Tuesday 3 May 2016

The Shakers: Hands to Work, Hearts to God

"Back in the early 1980's, when my then wife Amy Stechler and I were driving through rural western Massachusetts, we came across a remarkable round stone barn on the side of the road whose shape and exquisite workmanship made me stop in my tracks...Who are the people who would make such a thing?  It turned out to be the religious converts at the Hancock Shaker Village." (Ken Burns)

After completing The Brooklyn Bridge, an urban based documentary, Ken Burns turned his attention towards a rural documentary, The Shakers:  Hands to Work, Hearts to God.  While their official name remained the "United Society of Believers in Christ's Second Appearing", unofficially they were called the Shakers after the ecstatic dancing they performed.

Ken Burns came upon the Shakers by accident.  "Back in the early 1980's, when my then wife Amy Stechler and I were driving through rural western Massachusetts, we came across a remarkable round stone barn on the side of the road whose shape and exquisite workmanship made me stop in my tracks...Who are the people who would make such a thing?  It turned out to be the religious converts at the Hancock Shaker Village." (http://www.pbs.org/kenburns/shakers/shakers/)

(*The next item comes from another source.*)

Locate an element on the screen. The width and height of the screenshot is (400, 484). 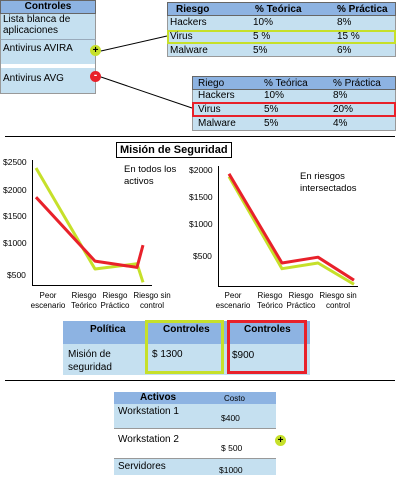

The Shakers movement began with a former factory worker from England named Ann Lee who immigrated to America in 1774 with eight pilgrims on the eve of the American Revolution.  She practiced celibacy, never married and never had children as did all of the Shakers.  She told her followers to give up their families, property and ties "to know...the peaceable nature of Christ's kingdom" Quakers believed that Christ had come again in the form of "Mother Ann".  Soon, the religious movement was sweeping New England.  At its peak, in 1840, the Quakers included 6,000 people in 19 communal villages which stretched from New England to Ohio to Kentucky.

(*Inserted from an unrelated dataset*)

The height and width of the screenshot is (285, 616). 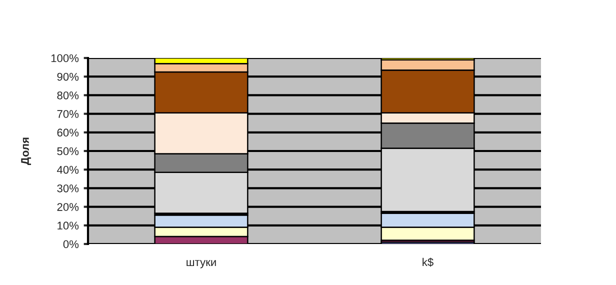 I want to click on y-tick-label: 90%, so click(x=68, y=76).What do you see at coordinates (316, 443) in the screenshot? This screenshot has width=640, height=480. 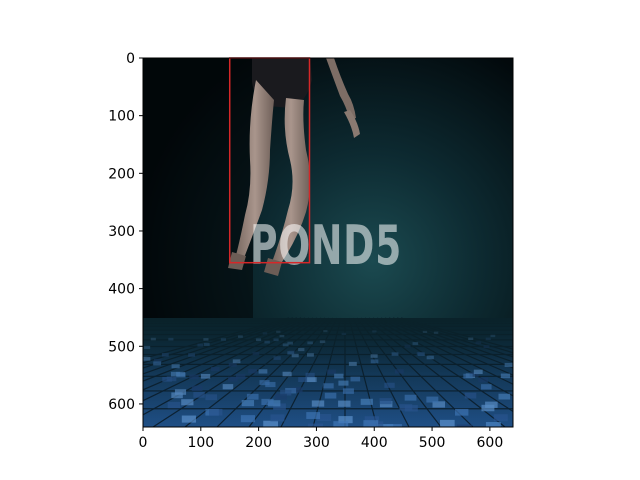 I see `x-tick-label: 300` at bounding box center [316, 443].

Shakers were passionate about their work which produced reliable goods and bounteous gardens.  Surplus food was given to the poor.  They were ahead of their time:  women were granted equal rights within the commune by 1787, the year that the United States drafted their Constitution.  In 1817, members who had joined the movement with slaves set them free.  The Emancipation Proclamation was not signed until 1863.  A Shaker owned one of the first automobiles in New Hampshire.  While the state capitol was burning gas, Shakers in the state already had electricity.  

Because the Shakers did not believe in procreation, they eventually died out.  At the time of Ken Burns' documentary debut, there was only a single village of Shakers remaining in Maine.